In the end, nobody can seriously doubt that conscious decisions often make a difference to how athletes respond to fast-approaching balls. Even so, there remains something very puzzling here. How can conscious decisions make a difference to fast automatic reactions?
Note that we are not talking about dumb premeditation. Good batters or tennis players don’t generally commit themselves to some particular response before they’ve seen what’s coming at them. Their shot selection still depends on the ball’s delivery and approaching trajectory. But on different occasions they will consciously adopt different strategies, so that a ball that previously produced one response will now call forth a different one.
It seems almost paradoxical. We’re talking about eye-blink-fast unconscious reactions, mediated by neural channels that must necessarily bypass anything like conscious decision-making. Yet which shot is prompted in that flash of time is also somehow influenced by the athlete’s earlier conscious thinking.
To resolve this conundrum, we need to go back to the distinction between skills and their components. To repeat, skills are things you know how to do without thinking about how you do them. Their components are the constituent movements that compose those skills.
In the last chapter I stressed how athletes need to hold in mind which skills they are aiming to perform. But they mustn’t let themselves think about the components of those skills, lest they reduce themselves to the level of a learner.
What the focus on fast-reaction sports has now highlighted is that athletic skills are often complex, involving a range of different responses to different possible stimuli. Sports performers don’t just learn isolated skills like how to hit a forehand slice, or fade the golf ball, or throw a slider. They also acquire complex capacities like how to field at third base when there is one out, or how to play to the backhand when they get the opportunity, or how to bat defensively at cricket.
Philosophers call such complex skills “multi-track dispositions”. Tennis players who have set themselves to play to the backhand won’t hit it there every time. Their shot will still depend on how the ball comes at them, the position of their opponent, and so on. Their consciously chosen strategy will involve a profile of different responses, each appropriate to a different situation on the court. But it will differ in its profile from a “slice to the forehand” strategy, or a “chip and charge” strategy. The ball will be returned to the backhand more than on these other strategies, even though not every time.

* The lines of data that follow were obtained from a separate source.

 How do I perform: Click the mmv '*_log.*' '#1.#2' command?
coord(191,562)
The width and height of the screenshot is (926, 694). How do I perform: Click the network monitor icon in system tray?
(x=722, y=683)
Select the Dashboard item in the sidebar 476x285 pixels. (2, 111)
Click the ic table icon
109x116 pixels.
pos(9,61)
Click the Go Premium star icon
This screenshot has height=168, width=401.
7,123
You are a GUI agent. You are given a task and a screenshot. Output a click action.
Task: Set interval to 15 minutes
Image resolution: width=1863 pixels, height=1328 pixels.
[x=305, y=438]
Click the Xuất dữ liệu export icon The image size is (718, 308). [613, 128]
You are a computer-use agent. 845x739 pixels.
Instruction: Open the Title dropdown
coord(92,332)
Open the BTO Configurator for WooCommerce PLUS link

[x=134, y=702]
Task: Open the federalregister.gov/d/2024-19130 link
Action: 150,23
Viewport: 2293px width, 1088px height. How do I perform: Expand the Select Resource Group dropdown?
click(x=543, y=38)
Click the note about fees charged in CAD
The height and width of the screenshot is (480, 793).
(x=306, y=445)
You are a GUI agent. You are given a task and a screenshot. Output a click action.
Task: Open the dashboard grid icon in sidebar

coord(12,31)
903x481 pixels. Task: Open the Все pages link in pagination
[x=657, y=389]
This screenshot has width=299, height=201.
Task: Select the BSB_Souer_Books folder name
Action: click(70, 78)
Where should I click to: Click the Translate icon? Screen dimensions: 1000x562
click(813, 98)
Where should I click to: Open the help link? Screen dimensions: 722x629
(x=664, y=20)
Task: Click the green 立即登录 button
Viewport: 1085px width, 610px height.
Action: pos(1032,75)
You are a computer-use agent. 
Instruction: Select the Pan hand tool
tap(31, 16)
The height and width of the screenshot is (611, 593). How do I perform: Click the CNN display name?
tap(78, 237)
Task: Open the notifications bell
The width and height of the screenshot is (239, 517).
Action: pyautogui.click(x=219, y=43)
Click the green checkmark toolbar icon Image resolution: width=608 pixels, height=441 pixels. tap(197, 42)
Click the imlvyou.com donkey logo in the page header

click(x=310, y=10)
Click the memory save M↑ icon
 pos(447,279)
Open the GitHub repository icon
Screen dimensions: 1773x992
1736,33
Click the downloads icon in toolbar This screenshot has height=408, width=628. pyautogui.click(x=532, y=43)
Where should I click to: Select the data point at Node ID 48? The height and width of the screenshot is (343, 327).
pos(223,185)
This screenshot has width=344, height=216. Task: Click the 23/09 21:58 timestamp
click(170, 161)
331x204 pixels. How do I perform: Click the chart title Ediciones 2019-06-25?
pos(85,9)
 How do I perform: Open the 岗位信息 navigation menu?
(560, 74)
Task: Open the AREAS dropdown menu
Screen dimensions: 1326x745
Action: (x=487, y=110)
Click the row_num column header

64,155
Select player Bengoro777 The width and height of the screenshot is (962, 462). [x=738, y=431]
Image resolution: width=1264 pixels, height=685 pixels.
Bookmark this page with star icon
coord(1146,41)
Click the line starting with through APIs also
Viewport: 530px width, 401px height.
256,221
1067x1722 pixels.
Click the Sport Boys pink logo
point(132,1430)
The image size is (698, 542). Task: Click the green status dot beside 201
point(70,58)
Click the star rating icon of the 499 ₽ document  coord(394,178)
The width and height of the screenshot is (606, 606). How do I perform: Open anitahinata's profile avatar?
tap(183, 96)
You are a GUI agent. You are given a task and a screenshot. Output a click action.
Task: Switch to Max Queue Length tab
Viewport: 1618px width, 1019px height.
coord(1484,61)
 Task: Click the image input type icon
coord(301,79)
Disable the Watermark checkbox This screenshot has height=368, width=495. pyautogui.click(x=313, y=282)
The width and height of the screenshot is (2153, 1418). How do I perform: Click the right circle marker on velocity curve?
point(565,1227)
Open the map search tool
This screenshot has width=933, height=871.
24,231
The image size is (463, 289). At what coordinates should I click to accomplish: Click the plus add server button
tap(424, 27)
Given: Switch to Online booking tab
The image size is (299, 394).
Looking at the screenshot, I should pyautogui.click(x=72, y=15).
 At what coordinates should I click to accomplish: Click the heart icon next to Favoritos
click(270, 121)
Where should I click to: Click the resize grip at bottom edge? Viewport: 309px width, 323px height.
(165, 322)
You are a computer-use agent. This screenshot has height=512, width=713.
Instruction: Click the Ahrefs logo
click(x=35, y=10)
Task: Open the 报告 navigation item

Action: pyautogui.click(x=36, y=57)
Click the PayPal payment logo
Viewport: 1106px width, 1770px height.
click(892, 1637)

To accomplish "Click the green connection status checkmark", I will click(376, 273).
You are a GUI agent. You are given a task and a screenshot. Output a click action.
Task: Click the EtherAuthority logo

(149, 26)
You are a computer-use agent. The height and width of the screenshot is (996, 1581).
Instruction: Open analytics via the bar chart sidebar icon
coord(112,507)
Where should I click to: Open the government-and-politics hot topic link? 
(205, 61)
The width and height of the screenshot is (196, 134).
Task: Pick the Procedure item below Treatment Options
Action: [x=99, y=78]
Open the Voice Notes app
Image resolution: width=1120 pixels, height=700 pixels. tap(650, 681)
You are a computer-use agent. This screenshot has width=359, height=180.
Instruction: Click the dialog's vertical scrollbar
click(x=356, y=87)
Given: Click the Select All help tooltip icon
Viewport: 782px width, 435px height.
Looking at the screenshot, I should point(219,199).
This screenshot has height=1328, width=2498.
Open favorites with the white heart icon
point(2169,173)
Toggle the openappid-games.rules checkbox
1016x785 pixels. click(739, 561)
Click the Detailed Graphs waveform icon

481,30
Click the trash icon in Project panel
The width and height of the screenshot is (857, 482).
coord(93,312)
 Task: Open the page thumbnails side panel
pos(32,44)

Many sporting skills have a similar structure. Third basemen know how to field when there is one out. This won’t commit them to any particular play, prior to seeing how the ball is coming at them, but their reactions will be different from when there are two out. Cricket batsmen who are playing defensively react differently from when they are attacking, but they will still tailor their shots to the bowler’s delivery.
These complex skills are acquired in practice. The athletes train themselves, over many hours on the practice ground, to react automatically to oncoming balls in the requisite ways. It’s a bit like installing different computer programs. Once each program has been installed, all you need to do is open it, and it will run automatically.
That’s how conscious decisions make a difference to the fast reactions of athletes. It’s not that the athletes consciously decide what to do once they see how the ball is coming at them. There’s no time for that, indeed no time to see the ball properly.
Rather the conscious decision is made beforehand. It is a decision about which complex skill to deploy, about which program to open. It activates one set of automatic neural reflexes rather than another. You turn on the “one batter out” instead of the “two batters out” program, and then you leave it to your automatic neural reflexes to do the right thing.